- _RAW RECORDS_:
>> begin

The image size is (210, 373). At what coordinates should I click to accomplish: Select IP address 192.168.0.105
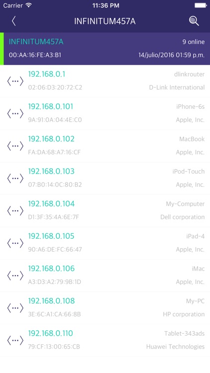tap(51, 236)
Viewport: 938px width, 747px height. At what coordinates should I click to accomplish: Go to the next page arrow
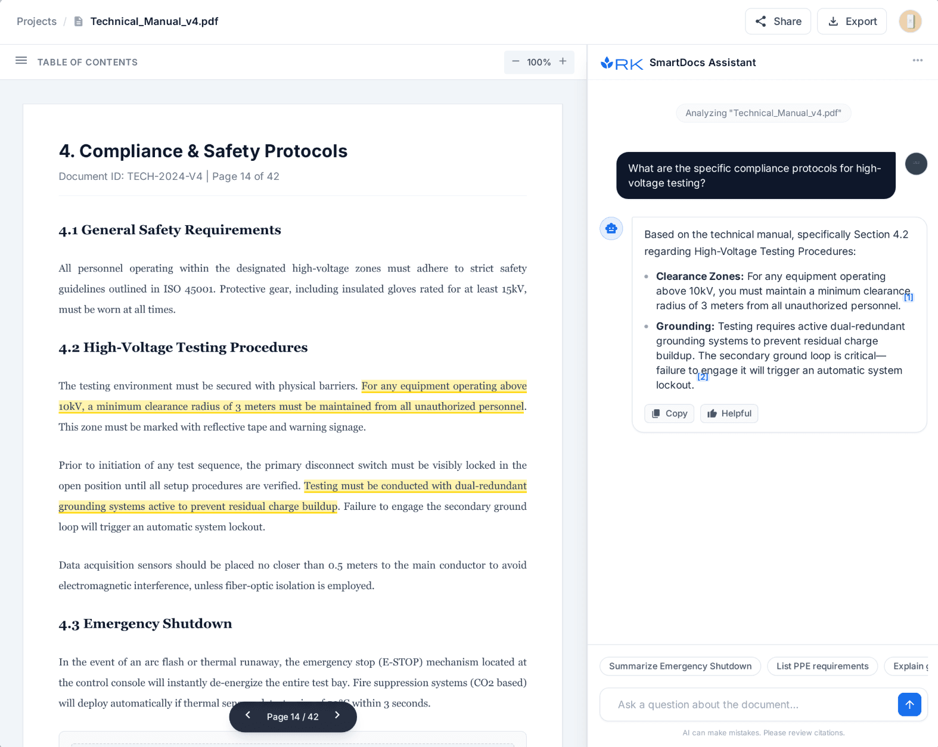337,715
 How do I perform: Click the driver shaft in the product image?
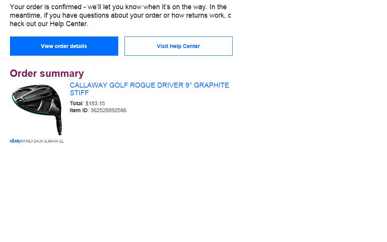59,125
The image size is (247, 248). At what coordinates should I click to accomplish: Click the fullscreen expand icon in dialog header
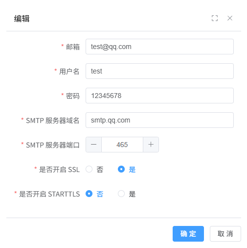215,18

>> end
>> begin

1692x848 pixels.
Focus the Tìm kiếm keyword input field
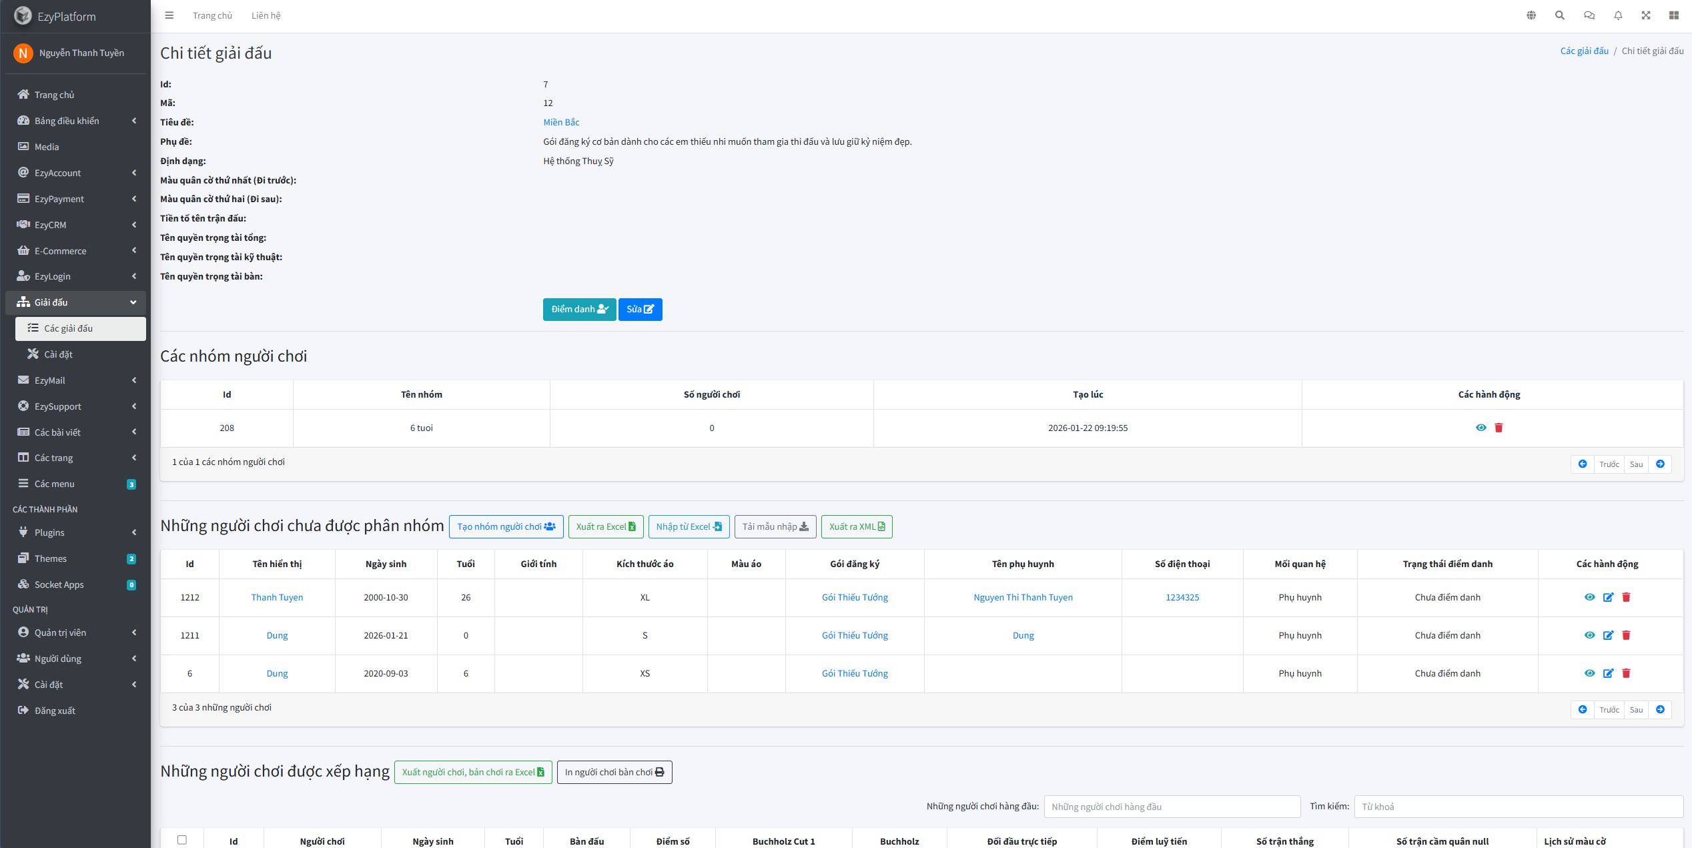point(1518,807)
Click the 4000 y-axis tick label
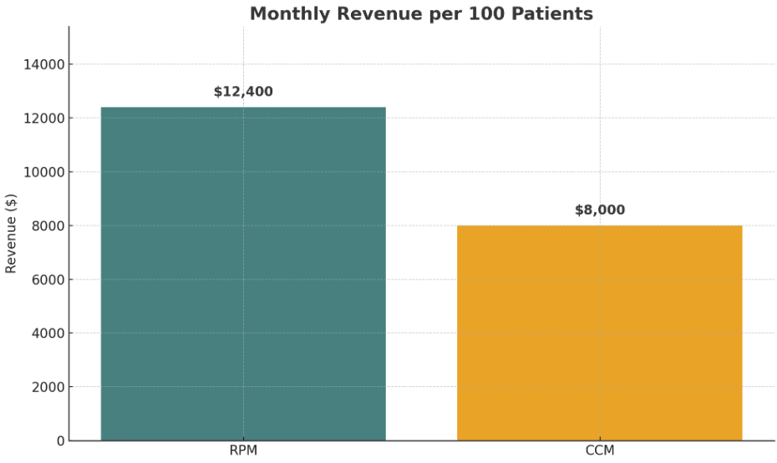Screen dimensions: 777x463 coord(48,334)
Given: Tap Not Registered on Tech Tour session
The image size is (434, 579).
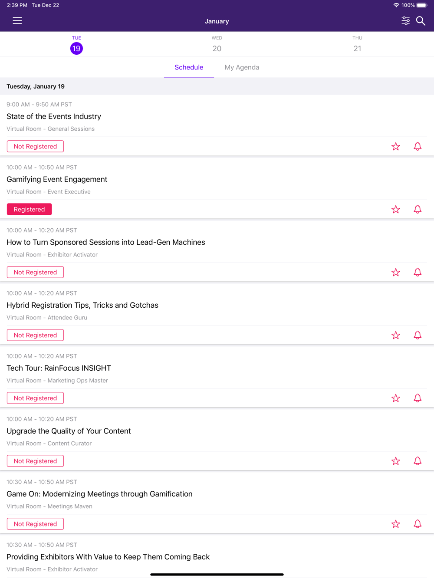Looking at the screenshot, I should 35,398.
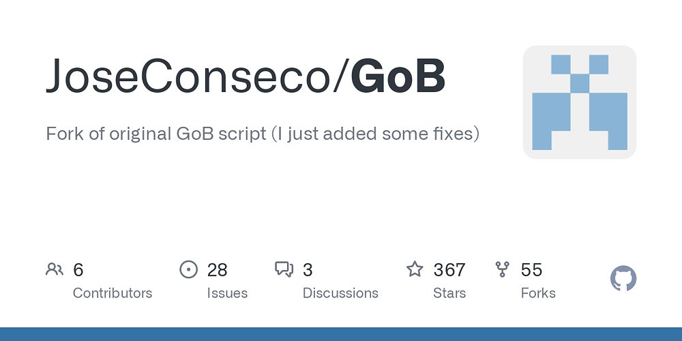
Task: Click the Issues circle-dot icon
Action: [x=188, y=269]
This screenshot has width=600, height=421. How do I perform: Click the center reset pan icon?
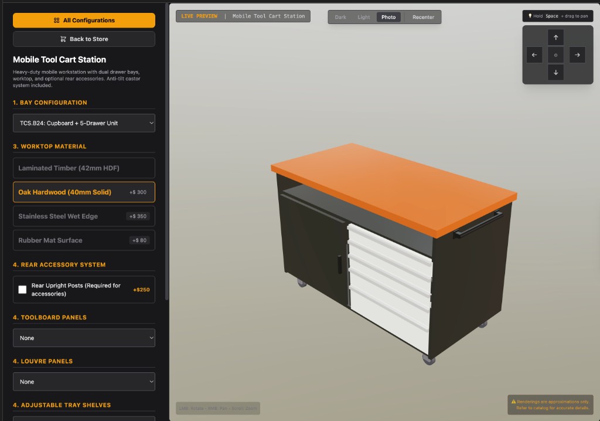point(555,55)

>> end

- _WHAT TO WORK ON_: Format as a Markdown table the lines that begin at the line containing "This screenshot has" and stop after the line containing "point(555,55)", with columns named Number and Line. Skip blank lines and leave the pictures out.

- _WRITTEN RESPONSE_:
| Number | Line |
|---|---|
| 1 | This screenshot has width=600, height=421. How do I perform: Click the center reset pan icon? |
| 2 | point(555,55) |